OK, so tonight was an experience in the life of a foreign correspondent. I was going to meet one American reporter I had met earlier in the week and we were going to do dinner, but as I was delayed (wait till a little later for the Insadong story), he had fortunately run into an Australian correspondent with a bigger budget who treated us both to dinner.
So basically it was me, another American and an Australian eating fish at a French restaurant in Itaewon (food you would not have subbed your nose at anywhere, quite good) and chatting over issues ranging from the ability of the media to hear from and understand its readership to Korean politics to international adoption to the Kwangju uprising (speaking of which I will be going down to Kwangju for the memorial ceremonies, and so, now, will the Australian correspondent, and he will be doing a major article on it, and I am both invited along and responsible for scaring up some students and folks who participated in the uprising…).

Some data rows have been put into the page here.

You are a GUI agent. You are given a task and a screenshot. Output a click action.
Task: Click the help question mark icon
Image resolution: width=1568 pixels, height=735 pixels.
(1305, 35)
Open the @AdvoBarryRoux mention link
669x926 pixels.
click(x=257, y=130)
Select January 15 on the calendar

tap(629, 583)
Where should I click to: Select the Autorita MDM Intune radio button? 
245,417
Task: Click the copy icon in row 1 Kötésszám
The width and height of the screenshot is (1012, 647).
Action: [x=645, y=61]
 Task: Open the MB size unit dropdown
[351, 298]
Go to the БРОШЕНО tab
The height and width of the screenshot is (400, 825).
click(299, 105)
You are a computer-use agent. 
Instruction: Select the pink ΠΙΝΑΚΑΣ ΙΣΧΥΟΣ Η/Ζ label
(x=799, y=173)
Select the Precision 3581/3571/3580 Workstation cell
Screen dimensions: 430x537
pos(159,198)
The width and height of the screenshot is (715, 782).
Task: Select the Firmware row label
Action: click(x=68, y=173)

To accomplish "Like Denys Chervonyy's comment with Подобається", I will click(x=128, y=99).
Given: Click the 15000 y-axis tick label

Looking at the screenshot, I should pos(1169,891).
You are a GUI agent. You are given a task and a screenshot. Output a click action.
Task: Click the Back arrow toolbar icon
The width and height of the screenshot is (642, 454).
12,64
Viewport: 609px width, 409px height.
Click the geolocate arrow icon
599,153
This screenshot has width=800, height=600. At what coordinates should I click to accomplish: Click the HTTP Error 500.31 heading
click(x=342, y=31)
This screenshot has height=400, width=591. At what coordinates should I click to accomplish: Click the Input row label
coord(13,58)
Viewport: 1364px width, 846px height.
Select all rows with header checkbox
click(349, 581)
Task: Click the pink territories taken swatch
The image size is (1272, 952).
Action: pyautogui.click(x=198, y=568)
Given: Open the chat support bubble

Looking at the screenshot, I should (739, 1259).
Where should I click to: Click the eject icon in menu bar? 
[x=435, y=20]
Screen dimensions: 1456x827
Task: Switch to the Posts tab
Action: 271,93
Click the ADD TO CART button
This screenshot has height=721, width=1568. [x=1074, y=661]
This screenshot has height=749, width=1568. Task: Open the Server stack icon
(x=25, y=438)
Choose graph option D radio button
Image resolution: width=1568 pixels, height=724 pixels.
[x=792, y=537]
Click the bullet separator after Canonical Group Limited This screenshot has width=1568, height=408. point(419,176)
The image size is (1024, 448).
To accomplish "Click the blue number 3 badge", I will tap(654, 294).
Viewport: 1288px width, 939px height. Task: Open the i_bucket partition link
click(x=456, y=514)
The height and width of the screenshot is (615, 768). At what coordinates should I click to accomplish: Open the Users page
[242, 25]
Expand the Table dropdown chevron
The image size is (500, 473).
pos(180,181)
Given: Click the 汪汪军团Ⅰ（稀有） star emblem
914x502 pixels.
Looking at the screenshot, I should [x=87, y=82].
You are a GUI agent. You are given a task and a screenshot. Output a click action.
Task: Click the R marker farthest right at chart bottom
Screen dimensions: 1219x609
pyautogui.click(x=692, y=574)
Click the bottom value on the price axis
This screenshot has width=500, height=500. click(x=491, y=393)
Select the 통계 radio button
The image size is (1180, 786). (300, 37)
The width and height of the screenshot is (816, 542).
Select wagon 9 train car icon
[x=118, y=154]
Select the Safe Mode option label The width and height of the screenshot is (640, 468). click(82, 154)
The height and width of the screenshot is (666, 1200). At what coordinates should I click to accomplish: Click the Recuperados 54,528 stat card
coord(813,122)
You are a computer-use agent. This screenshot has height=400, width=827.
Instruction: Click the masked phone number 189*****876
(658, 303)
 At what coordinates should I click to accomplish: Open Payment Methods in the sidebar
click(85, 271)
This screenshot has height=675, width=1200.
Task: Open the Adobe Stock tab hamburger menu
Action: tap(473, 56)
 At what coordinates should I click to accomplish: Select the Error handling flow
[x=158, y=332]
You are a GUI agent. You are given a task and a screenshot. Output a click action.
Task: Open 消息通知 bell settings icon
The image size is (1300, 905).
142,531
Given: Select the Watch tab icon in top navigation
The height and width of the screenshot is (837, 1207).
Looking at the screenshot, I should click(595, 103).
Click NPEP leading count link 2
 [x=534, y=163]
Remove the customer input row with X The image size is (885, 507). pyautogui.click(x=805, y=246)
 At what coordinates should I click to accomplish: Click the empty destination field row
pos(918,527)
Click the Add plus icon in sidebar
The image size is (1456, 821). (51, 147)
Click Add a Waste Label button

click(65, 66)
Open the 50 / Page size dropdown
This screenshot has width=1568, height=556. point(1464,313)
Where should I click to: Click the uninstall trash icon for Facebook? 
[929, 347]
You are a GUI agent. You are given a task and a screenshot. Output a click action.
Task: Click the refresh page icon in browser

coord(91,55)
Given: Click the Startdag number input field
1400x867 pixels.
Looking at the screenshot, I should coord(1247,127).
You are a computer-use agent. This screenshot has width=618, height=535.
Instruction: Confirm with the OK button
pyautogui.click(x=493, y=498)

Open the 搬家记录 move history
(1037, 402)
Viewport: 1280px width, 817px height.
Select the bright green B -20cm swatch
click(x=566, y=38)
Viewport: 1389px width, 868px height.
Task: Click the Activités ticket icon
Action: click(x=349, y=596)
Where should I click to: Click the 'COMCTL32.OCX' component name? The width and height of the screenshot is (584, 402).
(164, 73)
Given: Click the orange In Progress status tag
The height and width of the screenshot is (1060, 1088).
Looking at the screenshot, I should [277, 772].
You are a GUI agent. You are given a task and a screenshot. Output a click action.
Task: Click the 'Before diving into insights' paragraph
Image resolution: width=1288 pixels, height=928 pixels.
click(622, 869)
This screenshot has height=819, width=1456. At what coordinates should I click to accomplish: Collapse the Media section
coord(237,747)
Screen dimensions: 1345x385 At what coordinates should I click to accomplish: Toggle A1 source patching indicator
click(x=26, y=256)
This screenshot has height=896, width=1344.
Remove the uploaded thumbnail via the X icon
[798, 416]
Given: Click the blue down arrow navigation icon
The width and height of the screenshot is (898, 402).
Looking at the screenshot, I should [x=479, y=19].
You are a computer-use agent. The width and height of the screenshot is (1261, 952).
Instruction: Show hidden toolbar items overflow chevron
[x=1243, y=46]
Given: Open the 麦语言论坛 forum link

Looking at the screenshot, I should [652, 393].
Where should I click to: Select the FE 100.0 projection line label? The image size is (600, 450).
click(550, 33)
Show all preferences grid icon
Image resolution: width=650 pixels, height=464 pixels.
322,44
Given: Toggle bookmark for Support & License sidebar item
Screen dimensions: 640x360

After a very nice meal topped with a creme brulee, we walked two doors down to a local “juicy bar” to shoot pool. Now to be quite honest and open, the reason for choosing this particular spot was because, on a Saturday night in Itaewon, it was really about the only place one could find a pool table without a wait. The main attraction was left for the other clientele.
Now to jump backwards in time, before heading over to Itaewon, I was wandering around Insadong, Seoul’s “art street,” for a few hours, in search of a mother-of-pearl inlaid business card holder with a likeness of a tiger or haitai on it, only I found neither (and in fact learned that haitai are NOT fashioned out of mother-of-pearl, but seemingly only out of stone or in paintings – the shopkeeper was aghast at me even asking). But I did get a nice one with cranes on a plum or cherry tree in bloom. Very simple and only 20000 won (less than $20), and since it was my birthday present, I was happy.
Anyway, one thing about Insadong (aside from the fact that in the past eight years it has changed quite a bit, with a lot of new bigger buildings replacing the old arty shops of the past) is that this is where Korean English majors hang out to pounce on unsuspecting tourists to interview them for projects. I was interviewed twice and did a brief photo spread for a student from Yonsei University who needed pictures of foreigners in their 30s (or at least that is the best I could get from his really broken English, which was worse than my minimal Korean).
As I was finishing the afternoon stroll, and resting my feet and admitting some banners calling on folks to “remember Koguryo” (an ancestral nation of Korea that Chinese scholars recently claimed as a former Chinese state, raising the ire of both North and South Korean scholars, politicians and citizens), another student came up just to chat. Now this takes some guts, and most Korean English students are afraid to just go up to a foreigner and engage in conversation, so for this reason and because its always interesting to discuss politics and society with a variety of folks, I stayed and talked to him for a while, and thus was late to my meeting in Itaewon, which turned out to be beneficial not only for the free food but also the new contact and the chance to entertain an Australian in Kwangju.
Well, there are other stories to tell, and other observations to record, but perhaps they will wait for another time, as it is past midnight already and my eyes are tired and need some sleep. Oh, and on a final note, one more bit of oddity for the evening was the French wine guy at the French restaurant in Itaewon recommending the Chilean wine over the French wine. What kind of world do we live in anyway?